Knowing the right measure in the matter of food (referring to Ājīvapārisuddhi-sīla and Paccaya-sannissita-sīla), dwelling in places of seclusion (sappāya senāsana), constant application to develop the eight attainments (samāpatti) which serve as the basis of Insight ñāṇa (Vipassanā-ñāṇa)”——this set of six precepts (dhamma) constitute the exhortation, instruction and advices of all the Buddhas (given by every Buddha).

(This stanza gives an abridged exposition of the three trainings, namely, adhi sīla, adhi citta and adhi paññā)

In this manner only, Buddha Sikhī and all other Buddhas taught and recited the Ovāda Pāṭimokkha; there are no differences as special teaching or verse recited by them. As stated above, the Dhammapada commentary mentions only differences in time factor.
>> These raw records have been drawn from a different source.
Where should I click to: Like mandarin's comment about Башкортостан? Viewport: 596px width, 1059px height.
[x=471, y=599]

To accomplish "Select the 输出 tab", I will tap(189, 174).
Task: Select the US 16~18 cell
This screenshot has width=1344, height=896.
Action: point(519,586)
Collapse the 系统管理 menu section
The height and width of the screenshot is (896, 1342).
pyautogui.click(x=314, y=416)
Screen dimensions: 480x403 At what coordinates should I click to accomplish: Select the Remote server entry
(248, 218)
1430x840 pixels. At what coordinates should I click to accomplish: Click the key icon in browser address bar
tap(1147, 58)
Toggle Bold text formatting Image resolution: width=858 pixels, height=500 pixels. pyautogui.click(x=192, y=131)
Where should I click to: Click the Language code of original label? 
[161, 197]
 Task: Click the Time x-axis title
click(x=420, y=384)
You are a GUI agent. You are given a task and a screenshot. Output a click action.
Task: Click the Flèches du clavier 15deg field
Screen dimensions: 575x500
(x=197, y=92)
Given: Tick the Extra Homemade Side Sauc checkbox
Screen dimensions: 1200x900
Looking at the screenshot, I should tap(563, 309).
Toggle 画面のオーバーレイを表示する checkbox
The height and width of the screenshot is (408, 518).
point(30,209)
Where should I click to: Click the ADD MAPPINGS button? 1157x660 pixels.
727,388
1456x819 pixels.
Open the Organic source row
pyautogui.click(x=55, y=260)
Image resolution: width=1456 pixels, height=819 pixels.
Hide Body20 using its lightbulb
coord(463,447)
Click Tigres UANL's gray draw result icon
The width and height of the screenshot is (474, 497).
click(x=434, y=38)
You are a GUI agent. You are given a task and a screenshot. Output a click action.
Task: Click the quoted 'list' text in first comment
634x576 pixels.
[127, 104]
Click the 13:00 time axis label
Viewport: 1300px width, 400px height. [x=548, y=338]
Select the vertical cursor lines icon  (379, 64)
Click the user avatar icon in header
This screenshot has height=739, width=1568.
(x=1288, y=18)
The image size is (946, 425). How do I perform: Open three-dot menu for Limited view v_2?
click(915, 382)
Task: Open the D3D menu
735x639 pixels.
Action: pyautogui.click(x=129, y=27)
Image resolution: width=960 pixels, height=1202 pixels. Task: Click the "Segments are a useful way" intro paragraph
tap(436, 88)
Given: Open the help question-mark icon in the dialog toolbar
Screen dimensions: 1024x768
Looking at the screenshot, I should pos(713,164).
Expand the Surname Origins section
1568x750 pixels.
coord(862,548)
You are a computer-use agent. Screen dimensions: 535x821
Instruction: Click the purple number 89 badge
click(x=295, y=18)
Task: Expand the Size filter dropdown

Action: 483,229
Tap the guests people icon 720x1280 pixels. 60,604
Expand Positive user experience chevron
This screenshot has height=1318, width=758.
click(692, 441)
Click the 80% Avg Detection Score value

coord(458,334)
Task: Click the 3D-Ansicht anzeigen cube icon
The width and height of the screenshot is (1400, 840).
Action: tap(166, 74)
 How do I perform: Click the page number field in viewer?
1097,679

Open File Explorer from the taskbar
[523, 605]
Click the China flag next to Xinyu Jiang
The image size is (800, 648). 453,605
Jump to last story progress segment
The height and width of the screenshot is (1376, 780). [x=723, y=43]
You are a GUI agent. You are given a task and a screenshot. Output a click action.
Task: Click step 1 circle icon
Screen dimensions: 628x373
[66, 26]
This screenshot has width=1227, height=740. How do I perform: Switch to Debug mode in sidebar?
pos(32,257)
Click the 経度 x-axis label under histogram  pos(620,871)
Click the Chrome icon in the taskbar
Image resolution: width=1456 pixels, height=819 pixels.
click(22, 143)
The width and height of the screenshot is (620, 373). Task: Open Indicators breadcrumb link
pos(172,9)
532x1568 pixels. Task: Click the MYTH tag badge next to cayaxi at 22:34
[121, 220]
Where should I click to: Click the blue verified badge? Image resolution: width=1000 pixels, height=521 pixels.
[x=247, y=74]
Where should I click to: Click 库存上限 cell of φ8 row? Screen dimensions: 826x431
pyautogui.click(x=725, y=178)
Only these three verses form the Ovāda Pāṭimokkha stanza which were recited by all the

Buddhas. Buddhas with longer life span recited them all throughout their life time; Buddhas of shorter life span recited them in the earlier portion of their lives (Paṭṭhama Bodhi), from the time they started laying down the training rules till they stopped teaching, reciting the Ovāda Pāṭimokkha. Only their disciples recited the Vinaya disciplinary rules, also called the Ānā Pāṭimokkha, once every fortnight. (Buddhas never recited the Ānā Pāṭimokkha).

Therefore, our own Buddha Gotama, the Enlightened One, taught the Ovāda Pāṭimokkha only in the first twenty years of His Buddhahood, known as the Paṭṭhama Bodhi. (Cf. Vinaya Commentary First book etc.)

Footnotes and references:


This is as mentioned in the Introduction to Ānnandattherapaññā vatthu of Dhammapada Commentary (Vol. II).


Adhivasana khantī–means exertion or putting forth energy to bear patiently the blames and accusations made by others, forbearance to withstand cold and heat without the slightest sign of discomfort.


Sīlas: read Anudipani. Chapter VI Pāramīta (Perfections).